◆ **Given instruction A**
Copy the passage on policing user posts from "Now on the other" to "about the concept.", and swap "Instagram" with "Facebook".

= = = = =

What is the problem? Well, quite simply, even with the most simple, most automated operation, they don't make money. Earlier this year, they were proud to announce they only lost 62 million in a quarter, which was a big improvement over their previous results.
So Twitter is facing the horrible problem of dealing with policing their site, while realizing that it costs them both expense and users.
Essential, as a wild west, the business is socially interesting but a bottom line failure. They have no desire to make it worse be banning people willy nilly and dropping posts.
Now on the other side, you have Instagram. It's a bit of a cesspool as well, but post up a picture with naked bits on it, and the image disappears pretty quick. Do it a couple of times, and your account disappears pretty quick too. They are taking care of business.
Most sites simply don't have the money to address the problem.
Re: Re: Re: Re: black or white mentality (not racist either)
You sort of lost the plot, you are too focused on the what "child pr0n is obvious!" and worried about that, rather than worrying about the concept.
Without a conviction, how do you really know it's CP, or illegal in any manner? If a site is willing to make that choice without waiting for a conviction, where does the line get drawn? It ends up being a discussion on a level that is meaningless in a legal context, because it becomes how you feel about something. Is the KKK posting hateful massages illegal, or just hateful? Does a site like Twitter remove it because they have a conviction in hand, or just because they don't want hateful messages on their site?
"A newspaper chooses what they publish, and can easily pre-vet the content they publish as the scope is dramatically smaller and they don't post content in near-real time, giving them time to do so."

= = = = =

◆ **Given instruction B**
Write out the rows below the passage, from the line with "Select the #" to the line with "will (x=57, y=604).", unchanged and with nothing else.

◆ **Source records**
= = = = =

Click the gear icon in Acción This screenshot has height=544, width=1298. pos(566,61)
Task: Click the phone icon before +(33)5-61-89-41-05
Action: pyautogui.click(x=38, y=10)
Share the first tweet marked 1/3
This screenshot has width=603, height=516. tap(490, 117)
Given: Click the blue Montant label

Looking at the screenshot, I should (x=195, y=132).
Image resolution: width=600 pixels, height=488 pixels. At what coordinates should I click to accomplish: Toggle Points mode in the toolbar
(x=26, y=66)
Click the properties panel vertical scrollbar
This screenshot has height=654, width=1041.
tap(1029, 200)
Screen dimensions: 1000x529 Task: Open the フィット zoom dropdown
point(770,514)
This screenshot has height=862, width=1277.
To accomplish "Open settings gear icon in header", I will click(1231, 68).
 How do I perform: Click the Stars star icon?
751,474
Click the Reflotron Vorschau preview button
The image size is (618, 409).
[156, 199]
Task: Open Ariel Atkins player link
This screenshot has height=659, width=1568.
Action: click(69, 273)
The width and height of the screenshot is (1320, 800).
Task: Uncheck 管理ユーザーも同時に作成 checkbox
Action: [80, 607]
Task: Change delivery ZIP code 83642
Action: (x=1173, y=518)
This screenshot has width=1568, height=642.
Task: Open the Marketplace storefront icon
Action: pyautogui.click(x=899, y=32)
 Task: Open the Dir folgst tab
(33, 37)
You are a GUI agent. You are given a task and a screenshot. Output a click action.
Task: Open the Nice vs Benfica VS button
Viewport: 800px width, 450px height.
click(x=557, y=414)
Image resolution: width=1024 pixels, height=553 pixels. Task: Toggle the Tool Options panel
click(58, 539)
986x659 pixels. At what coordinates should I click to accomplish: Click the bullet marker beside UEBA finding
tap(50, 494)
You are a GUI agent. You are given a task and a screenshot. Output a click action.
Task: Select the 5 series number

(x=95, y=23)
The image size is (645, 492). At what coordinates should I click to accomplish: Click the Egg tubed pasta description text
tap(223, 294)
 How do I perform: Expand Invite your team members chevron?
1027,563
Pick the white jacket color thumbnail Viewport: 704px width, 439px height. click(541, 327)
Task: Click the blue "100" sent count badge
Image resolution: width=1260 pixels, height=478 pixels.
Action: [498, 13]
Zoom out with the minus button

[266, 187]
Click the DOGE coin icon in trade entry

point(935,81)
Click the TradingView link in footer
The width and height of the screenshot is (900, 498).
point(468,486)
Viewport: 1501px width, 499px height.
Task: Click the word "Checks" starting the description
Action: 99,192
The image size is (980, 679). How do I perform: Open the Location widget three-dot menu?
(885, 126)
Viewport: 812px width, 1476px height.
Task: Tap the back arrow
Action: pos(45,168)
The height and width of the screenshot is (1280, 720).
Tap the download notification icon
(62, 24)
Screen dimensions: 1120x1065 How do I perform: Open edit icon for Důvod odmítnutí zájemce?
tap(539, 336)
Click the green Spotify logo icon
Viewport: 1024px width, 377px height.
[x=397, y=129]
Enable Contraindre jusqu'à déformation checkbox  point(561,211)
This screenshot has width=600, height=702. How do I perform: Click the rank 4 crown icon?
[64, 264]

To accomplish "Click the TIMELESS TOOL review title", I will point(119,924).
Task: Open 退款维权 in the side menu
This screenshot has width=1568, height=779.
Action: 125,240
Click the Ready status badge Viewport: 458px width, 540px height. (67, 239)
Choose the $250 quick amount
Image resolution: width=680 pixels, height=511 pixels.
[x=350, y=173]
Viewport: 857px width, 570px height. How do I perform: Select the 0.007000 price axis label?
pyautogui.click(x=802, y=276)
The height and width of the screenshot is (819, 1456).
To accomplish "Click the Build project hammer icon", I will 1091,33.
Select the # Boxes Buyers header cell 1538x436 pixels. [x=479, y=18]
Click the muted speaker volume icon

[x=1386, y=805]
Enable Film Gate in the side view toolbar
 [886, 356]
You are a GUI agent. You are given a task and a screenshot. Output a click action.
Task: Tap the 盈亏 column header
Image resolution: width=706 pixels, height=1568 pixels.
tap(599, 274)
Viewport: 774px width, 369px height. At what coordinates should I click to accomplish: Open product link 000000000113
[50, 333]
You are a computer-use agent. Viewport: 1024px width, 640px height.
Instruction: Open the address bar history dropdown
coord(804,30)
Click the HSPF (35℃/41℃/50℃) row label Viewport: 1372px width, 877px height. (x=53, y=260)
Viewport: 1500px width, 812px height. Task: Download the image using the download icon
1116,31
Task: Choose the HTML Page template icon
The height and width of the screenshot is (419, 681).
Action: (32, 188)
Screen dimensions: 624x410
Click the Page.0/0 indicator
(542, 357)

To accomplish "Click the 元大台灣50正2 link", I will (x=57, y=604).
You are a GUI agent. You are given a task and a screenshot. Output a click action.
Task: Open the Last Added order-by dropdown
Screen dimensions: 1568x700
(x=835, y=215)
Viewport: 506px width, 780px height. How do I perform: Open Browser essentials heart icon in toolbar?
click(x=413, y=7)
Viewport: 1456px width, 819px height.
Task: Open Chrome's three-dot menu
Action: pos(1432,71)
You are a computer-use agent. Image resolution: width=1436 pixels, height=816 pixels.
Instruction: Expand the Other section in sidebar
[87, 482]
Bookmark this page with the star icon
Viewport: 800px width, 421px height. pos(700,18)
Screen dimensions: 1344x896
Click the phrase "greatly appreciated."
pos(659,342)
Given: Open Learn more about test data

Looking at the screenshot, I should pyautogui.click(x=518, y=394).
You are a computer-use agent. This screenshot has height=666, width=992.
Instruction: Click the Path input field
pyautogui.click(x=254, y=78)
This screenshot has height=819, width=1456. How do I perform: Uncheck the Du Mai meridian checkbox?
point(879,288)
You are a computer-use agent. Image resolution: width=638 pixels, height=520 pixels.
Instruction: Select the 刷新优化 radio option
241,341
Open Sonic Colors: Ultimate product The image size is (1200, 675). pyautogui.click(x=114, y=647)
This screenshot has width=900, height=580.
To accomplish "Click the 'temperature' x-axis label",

= = = = =

◆ **Exercise result A**
Now on the other side, you have Facebook. It's a bit of a cesspool as well, but post up a picture with naked bits on it, and the image disappears pretty quick. Do it a couple of times, and your account disappears pretty quick too. They are taking care of business.
Most sites simply don't have the money to address the problem.
Re: Re: Re: Re: black or white mentality (not racist either)
You sort of lost the plot, you are too focused on the what "child pr0n is obvious!" and worried about that, rather than worrying about the concept.

◆ **Exercise result B**
Select the # Boxes Buyers header cell 1538x436 pixels. [x=479, y=18]
Click the muted speaker volume icon

[x=1386, y=805]
Enable Film Gate in the side view toolbar
 [886, 356]
You are a GUI agent. You are given a task and a screenshot. Output a click action.
Task: Tap the 盈亏 column header
Image resolution: width=706 pixels, height=1568 pixels.
tap(599, 274)
Viewport: 774px width, 369px height. At what coordinates should I click to accomplish: Open product link 000000000113
[50, 333]
You are a computer-use agent. Viewport: 1024px width, 640px height.
Instruction: Open the address bar history dropdown
coord(804,30)
Click the HSPF (35℃/41℃/50℃) row label Viewport: 1372px width, 877px height. (x=53, y=260)
Viewport: 1500px width, 812px height. Task: Download the image using the download icon
1116,31
Task: Choose the HTML Page template icon
The height and width of the screenshot is (419, 681).
Action: (32, 188)
Screen dimensions: 624x410
Click the Page.0/0 indicator
(542, 357)

To accomplish "Click the 元大台灣50正2 link", I will (x=57, y=604).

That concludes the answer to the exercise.